08/05/2008 11:00PM

Curlin to run in Woodward

Barbara D. Livingston
Curlin and owner Jess Jackson meet up Monday at Saratoga, where the colt has been training.

After a one-race experiment on turf, Curlin, the 2007 Horse of the Year, is returning to the surface over which he has had his greatest glory. His majority owner, Jess Jackson, on Tuesday made official what for two weeks had been expected, saying Curlin would make his next start on dirt in the Grade 1, $500,000 Woodward Stakes at Saratoga on Aug. 30.

Jackson said he had also considered the Arlington Million this Saturday, and the Pacific Classic at Del Mar on Aug. 24. Both races are worth $1 million, twice that of the Woodward. But the Million is on turf, and the Pacific Classic is on Polytrack, a surface over which Curlin has never competed.

"We're doing this because it's the best thing for Curlin, and for racing, not necessarily for the money," Jackson said during a conference call on Tuesday. "The Woodward has the least purse, but it's the best venue," Jackson said, for trying to add to Curlin's "legacy."

"We want to show him off," Jackson said. "He's a very happy horse here."

Curlin has been training at Saratoga; his trainer, Steve Asmussen, has his horses stabled near the Oklahoma training track there. Curlin has worked three times there since finishing second in the Man O'War Stakes last month at Belmont Park in his turf debut.

While "not necessarily" ruling out a return to turf, Jackson gave strong indication that Curlin's remaining 2008 races would be on dirt. In a wide-ranging interview that touched on several topics, Jackson seemed more inclined to run in the Jockey Club Gold Cup at Belmont Park on Sept. 27 and the Japan Cup Dirt in Tokyo in November, but was very circumspect regarding racing on a synthetic surface in the Breeders' Cup Classic, which will be run this year on Santa Anita's reconstitued Pro-Ride surface.

Curlin won the Breeders' Cup Classic last year at Monmouth Park, completing a season in which also won the Preakness Stakes and Jockey Club Gold Cup.

"I'm a native Californian, and they want him," Jackson said, referring to the Breeders' Cup. "But it's an untested surface.
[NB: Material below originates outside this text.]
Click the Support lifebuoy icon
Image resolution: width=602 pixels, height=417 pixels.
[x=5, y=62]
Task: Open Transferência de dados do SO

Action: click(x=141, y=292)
It's very uncertain. Whatever they put in at Santa Anita, it's untested. It creates great concern. Why run a horse like Curlin on a surface that's undefined?

"He's won the Classic already. Been there. Done that. He's been invited to the Japan Cup, to Hong Kong. We'll keep our options open. Right now, we want to get through the Woodward. We're taking it one race at a time."
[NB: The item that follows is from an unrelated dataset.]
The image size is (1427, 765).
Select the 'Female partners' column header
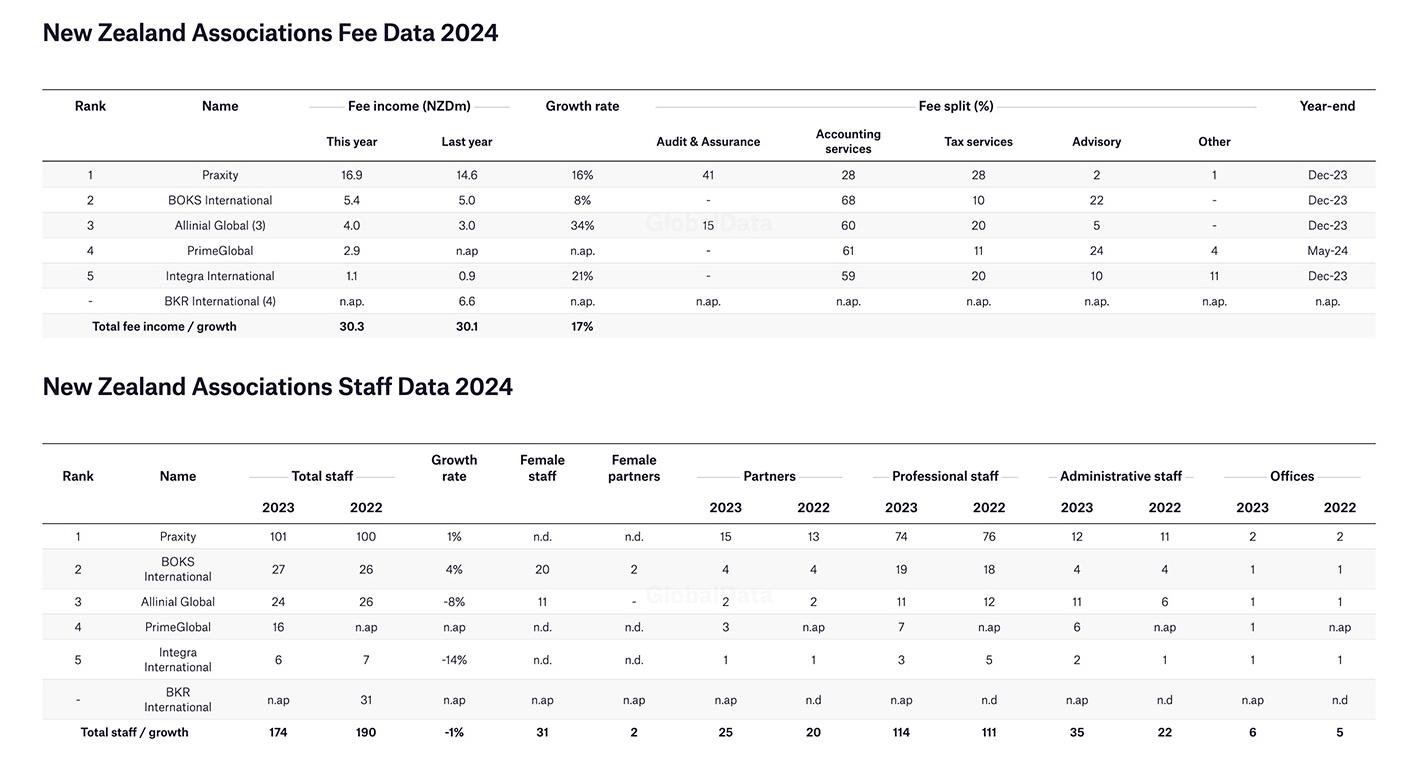click(634, 468)
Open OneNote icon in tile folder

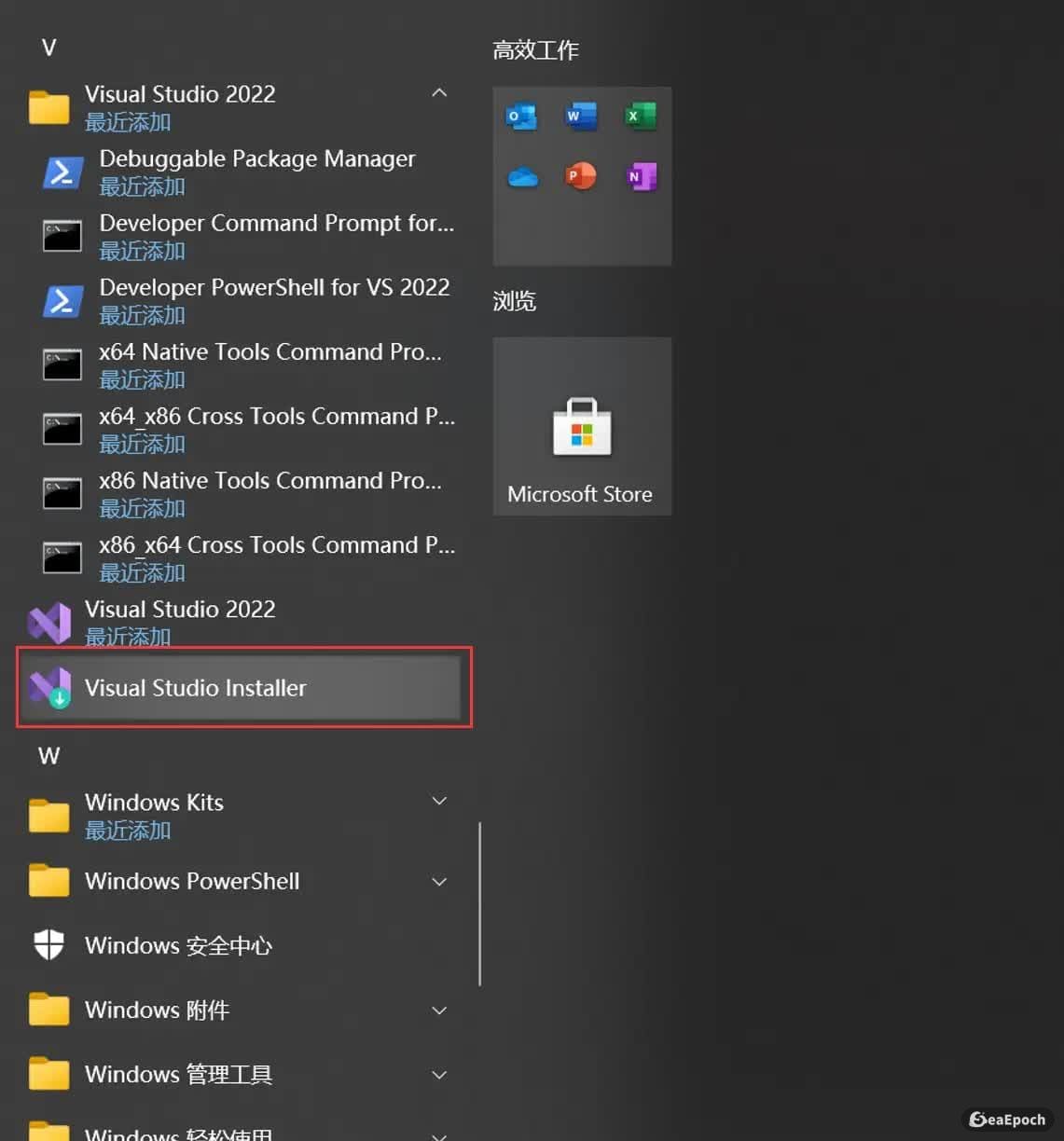click(641, 176)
Jackson said possible races following the Woodward could depend on "who gives us the best argument on where we should be," a hint that he will accept bids from racetracks seeking a box-office star.

As for a match-up with Big Brown, this year's Kentucky Derby winner, Jackson said if a track could arrange a showdown in a real race, "not a match race," that's "something that might influence us."

"They're both great horses," said Jackson, who said trainer Rick Dutrow's post-Haskell comments denigrating Curlin were "bad for racing" and "unethical."

On Monday, the day after Big Brown won the Haskell, Dutrow said, "I don't know why people think Curlin is such a good horse. We're way better than Curlin."

"To run down another man's horse demeans the industry," Jackson said. "I would like them to meet, for the industry and the fans."

Jackson said the Arc de Triomphe in France, which had been his stated target before Curlin ran in the Man o' War, is "out this year."

Does that mean Curlin will race next year?

"The chances of Curlin racing next year are slim," Jackson said. He cited the economics of the sport, which are far more lucrative for a horse of his caliber to be a stallion than a racehorse, and Jackson's desire for Curlin to "add to the gene pool."

"It's a hard decision to retire and improve the gene pool, or help the sport and the fans," Jackson said. "There's a great deal of trouble with the economic model we're in."